Ingredients

4 thin lemon slices (1/4 inch thick)

3 Pickled Green Tomatoes, quartered, plus 5 tablespoons brine

Coarse salt

8 large shrimp, peeled and deveined

2 tablespoons extra-virgin olive oil

4 radishes, trimmed and very thinly sliced (1/4 cup)

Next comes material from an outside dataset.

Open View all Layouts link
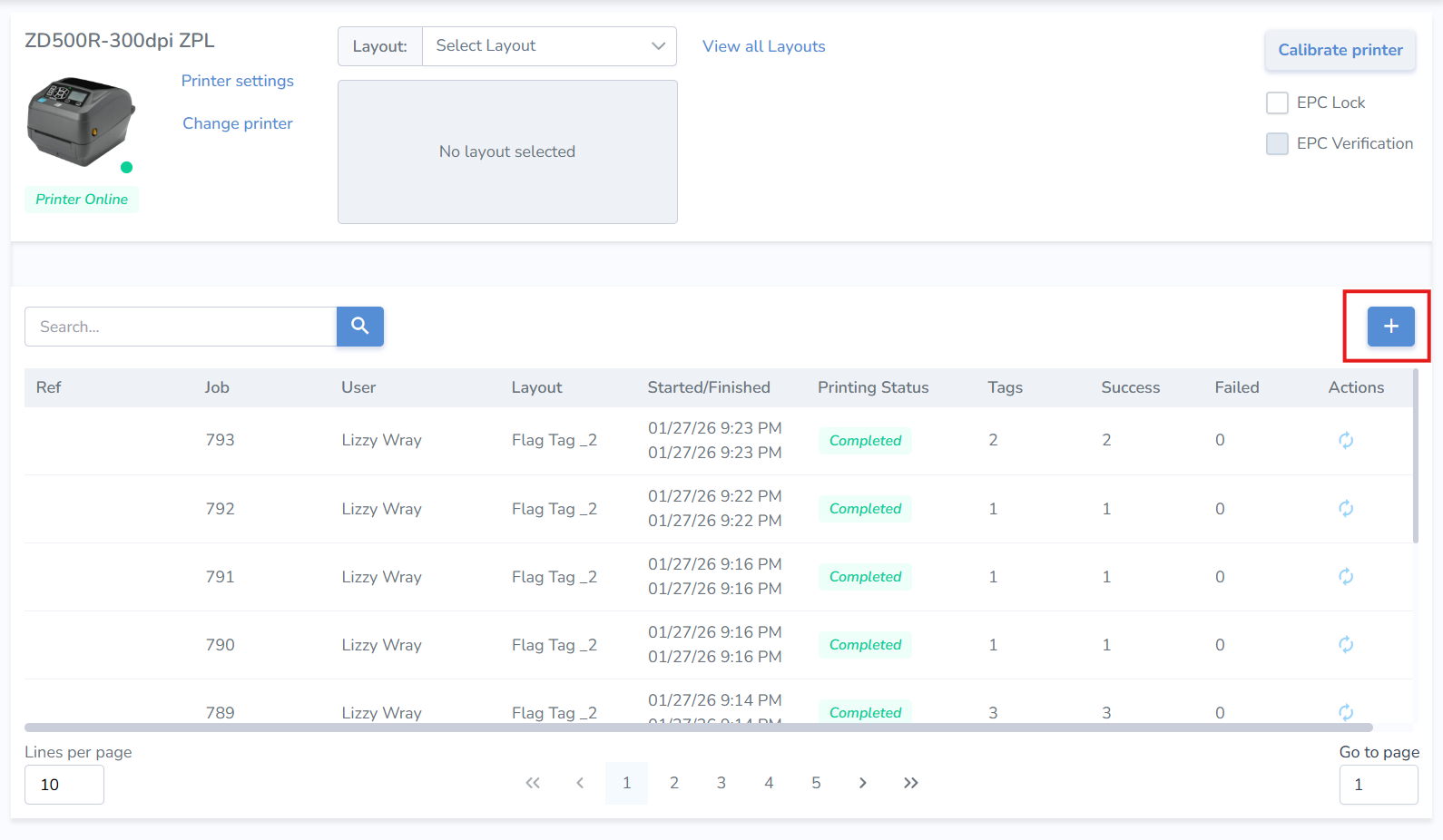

1/2 celery stalk, very thinly sliced (1/4 cup)

1 teaspoon minced garlic

1/3 cup mayonnaise

4 thin slices dark rye bread, toasted

Flaky sea salt, such as Maldon, for serving

Dill sprigs, for serving (optional)

Preparation

Combine 2 cups water, lemon slices, 2 tablespoons brine, and 2 teaspoons coarse salt in a medium pot; bring to a boil. Add shrimp and return to a boil, then immediately remove from heat. Let stand until shrimp are opaque throughout, about 1 minute. Remove shrimp with a slotted spoon; let cool completely.

Halve shrimp lengthwise and toss with pickles, remaining 3 tablespoons brine, oil, radishes, and celery in a large bowl.

Stir garlic into mayonnaise, then spread on bread slices. Top with shrimp salad. Sprinkle with flaky salt and dill; serve.